* _Source extract_:
⟨
My natural reaction to being asked how I am is either ‘Fine’ or ‘Could be worse’. It’s an automatic reflex. I won’t say ‘Depressed’, ‘Irritable’ or ‘Suicidal’. I don’t have the language, and I’m afraid of not being believed. But although I can become quite ill rather quickly, there is usually time to intervene, hopefully to reduce the chances of hitting the bottom. The absolute worst response if one tries to say that one’s struggling is ‘You look all right.’ I know I look horrible when very ill, and I really don’t want to get that point, so I try to make myself look OK in order to feel better. I wear make-up until I really can’t. I want to be able to say how I feel, and not be questioned or doubted, because I’m good enough at doing that all by myself.

I also want to be asked whether I should be working, as sometimes I can, if only mildly depressed, but it may or may not be the right thing to do. And I want, most of all, to be asked how I am managing. I also want to be asked about suicidal ideas – these are fundamental to depression, and I know I don’t need to remind any psychiatrist that talking about them won’t make them worse. But when I’m ill I need support to manage them.

I want to know what medication will be suggested, and why, and how long I might have to take it for. It is very easy to create a situation where it can end up almost being a fight over whether to take something or not. If that has happened once, then thought should be put into future plans, as they are unlikely to be sustainable. One can get stuck – this seems to work a bit, so let’s just put up with the side effects – but I’m not sure that’s best. Why not have a different plan? There could be a plan B that involves the original medication, but there must be conversation about this before it all goes wrong again, when thought is still rational.

For me, ECT has been an effective treatment when very depressed – I would have it again, but I’d like to be very clear in what circumstances this might arise. Can I request it? Or, will it only be given if my psychiatrist deems appropriate? – bearing in mind these may be the same. One other question, which I’ve found difficult to ask – would I be able to be supported by the home treatment team? I know others who have, and have found it hugely helpful, and I have wondered if this has not been offered because I am a local psychiatrist.

There are a few, final, unmentionables, and these are the potential of admission or detention under the Mental Health Act, and even typing these words is acutely painful. But – they become even more unmentionable if they are never mentioned, and it is probably important to establish what would happen.  Even the basics matter, such as would this be in or out of area? Would I be given ECT against my will? It is so easy to say that none of these things will ever happen, and I hope they won’t, but it’s actually a bit naïve to just assume, given how ill I have been in the past.

I hope I’ll never need my plan, but I can’t help hoping I might make it.

3 thoughts on “Preparing for mental illness

  1. Thanks again Rebecca, always a pleasure to read your accounts as they offer insight into myself and for this I am grateful. I like the idea of a plan but hate the idea of ever disclosing it to anyone. I am petrified of the idea of admission and think that I have perhaps avoided it narrowly on at least one occasion by “faking it” so that my true distress was masked. Looking back, this may not have been helpful to others or myself. The “One flew over the Cookoo’s Nest” vision of inpatient care still runs deep in me. Not helped by the stories from others, including yourself, of handing over authority for your well-being to an institution run by well meaning but nonetheless, not personally invested people. Still frightened!
    Secondly, the idea of discussing suicidal thoughts appears to me as another “trap” into which I could walk quite blindly if I am not vigilant. I worry that suicidal thoughts are seen as suicidal intent even just a little bit, and that may influence what is put in place on someone else’s plan for me! It might raise the “threat level” a notch, or even practically obstruct what I want to do in life.
    Best wishes to you

  2. I think there is a real danger of both over- and under- reaction to suicidal thoughts, and it’s very difficult to get it right. Not as straightforward as the textbooks suggest, unfortunately. All best wishes to you too!
⟩
* _Recorded data_:
⟨
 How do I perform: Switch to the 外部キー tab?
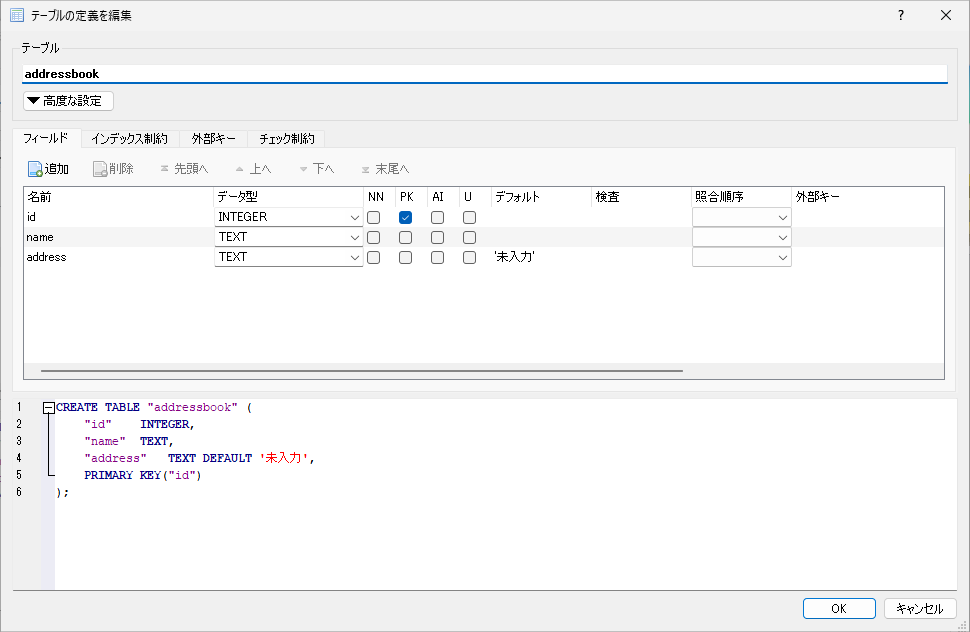(x=214, y=139)
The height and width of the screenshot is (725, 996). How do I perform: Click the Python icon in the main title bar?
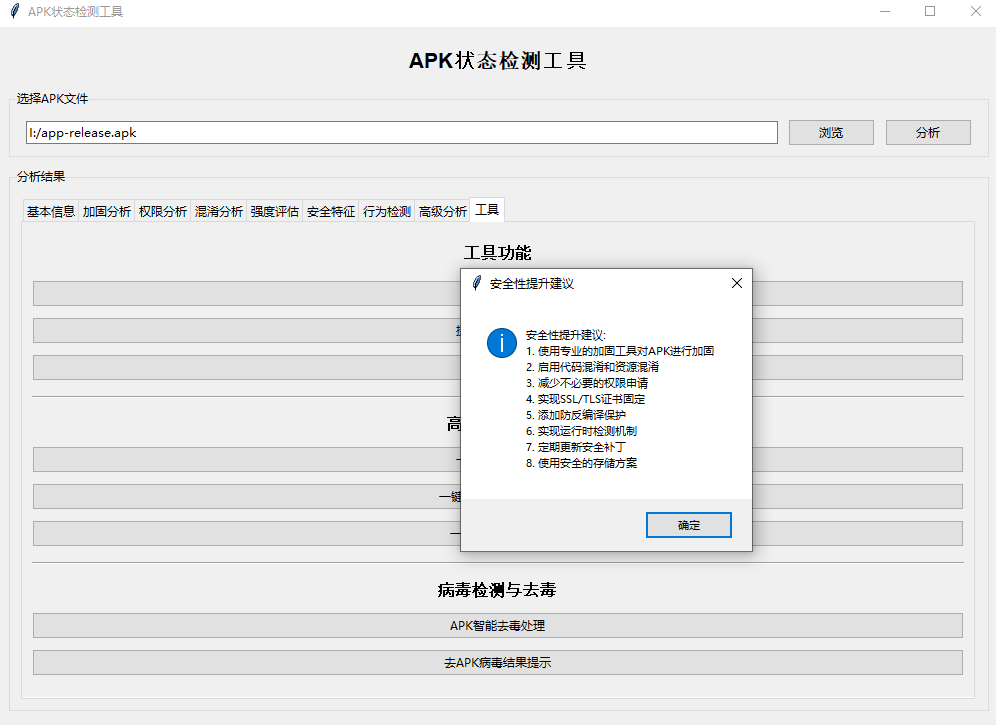(16, 11)
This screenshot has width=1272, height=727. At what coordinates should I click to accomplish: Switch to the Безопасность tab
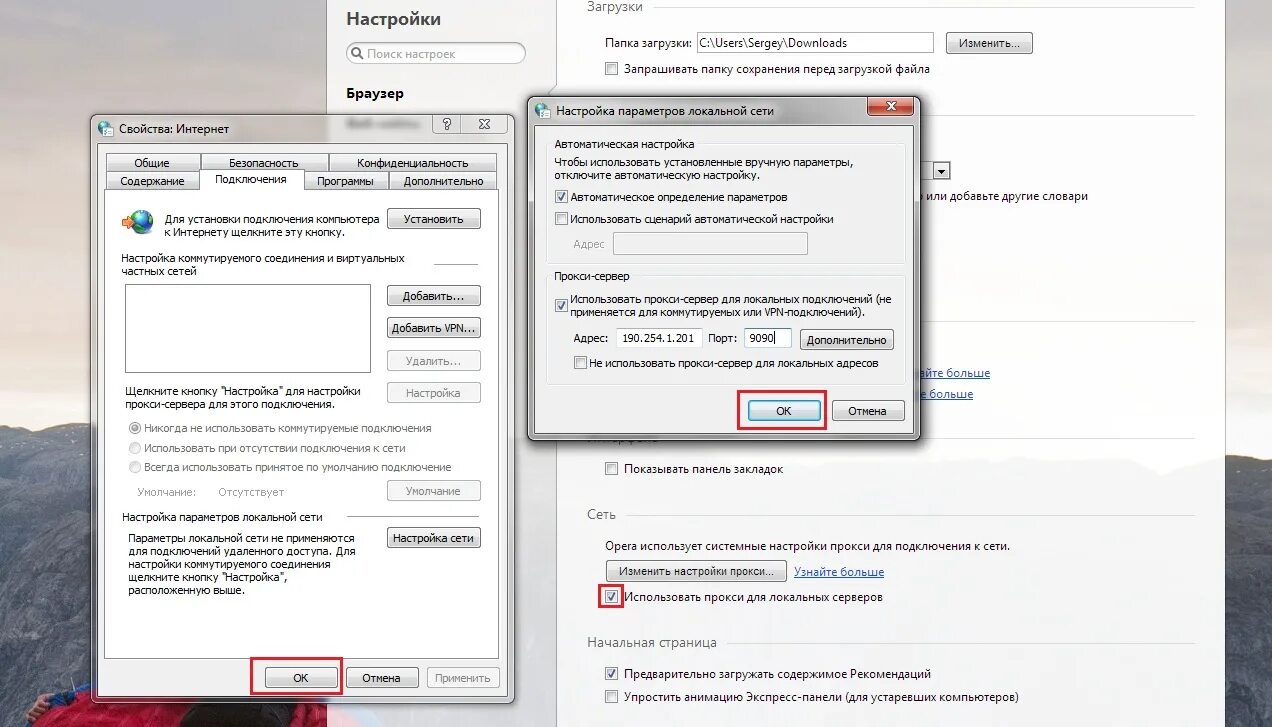click(264, 162)
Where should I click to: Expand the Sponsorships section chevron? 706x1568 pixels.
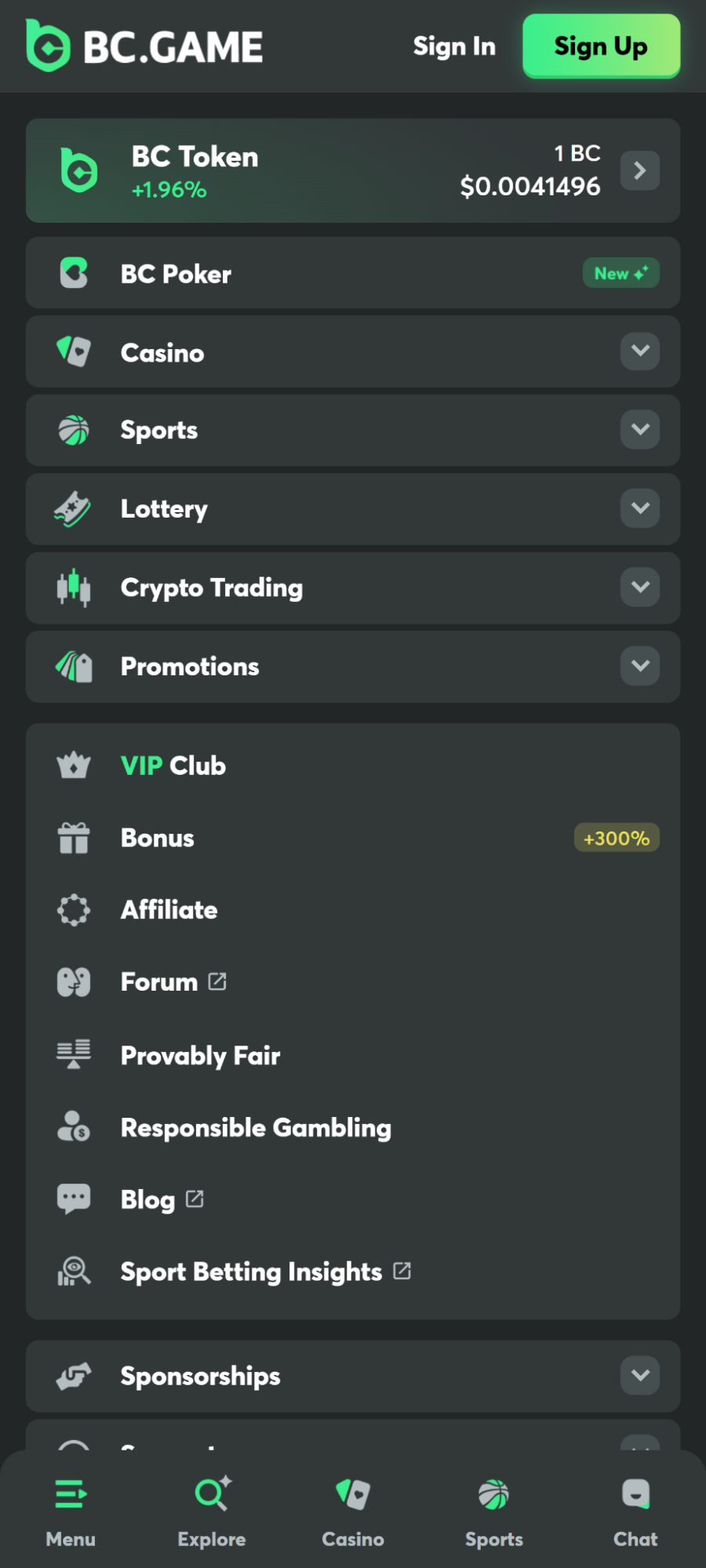click(640, 1375)
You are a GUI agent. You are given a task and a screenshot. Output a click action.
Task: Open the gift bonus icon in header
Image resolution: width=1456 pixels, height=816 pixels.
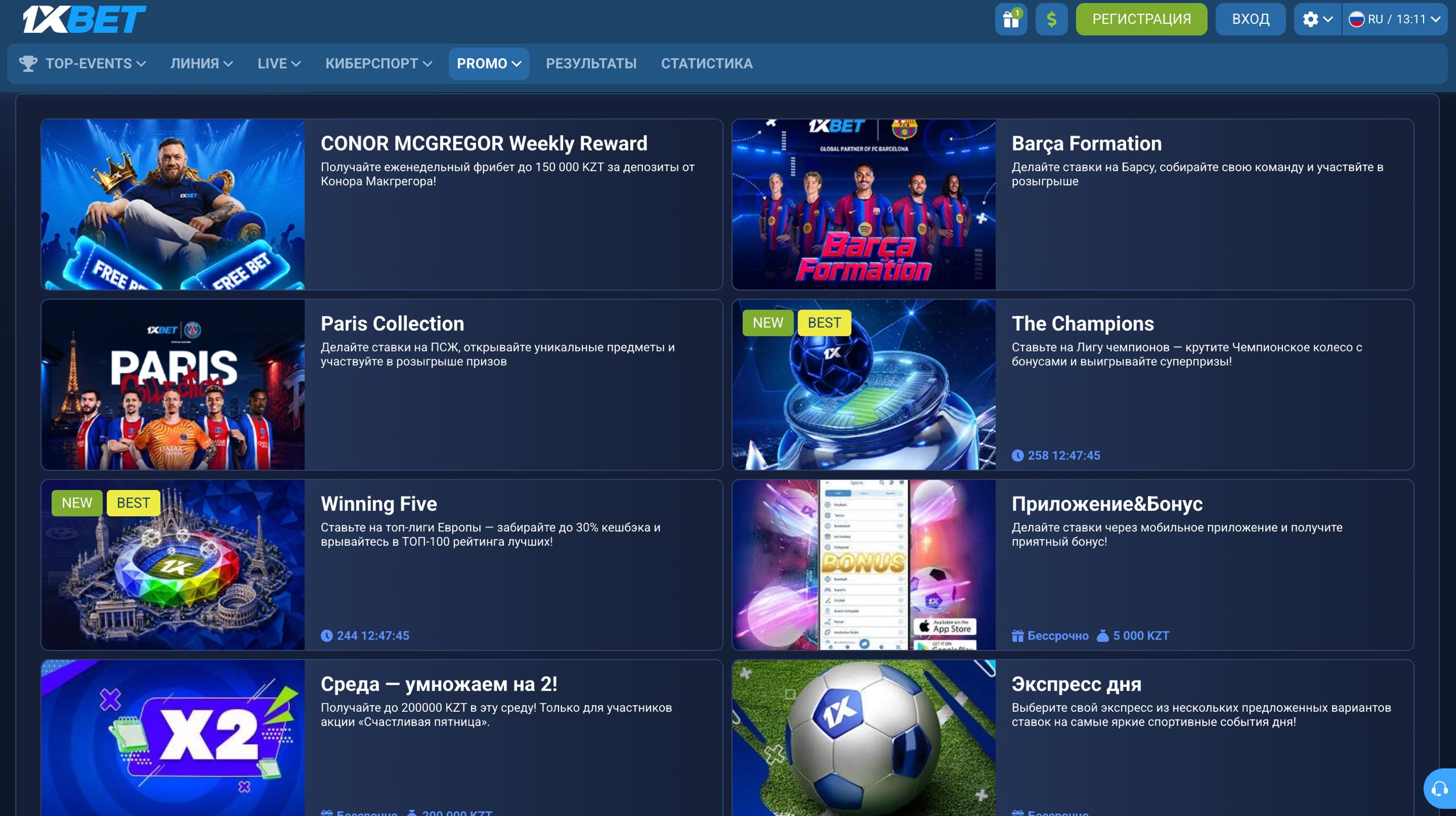[x=1011, y=19]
⟩
* _Aim of the task_: In the post on preparing for mental illness, what does the writer call the absolute worst response when someone tries to say they are struggling? Use only the post on preparing for mental illness, not the data.

* _Response box_: "You look all right."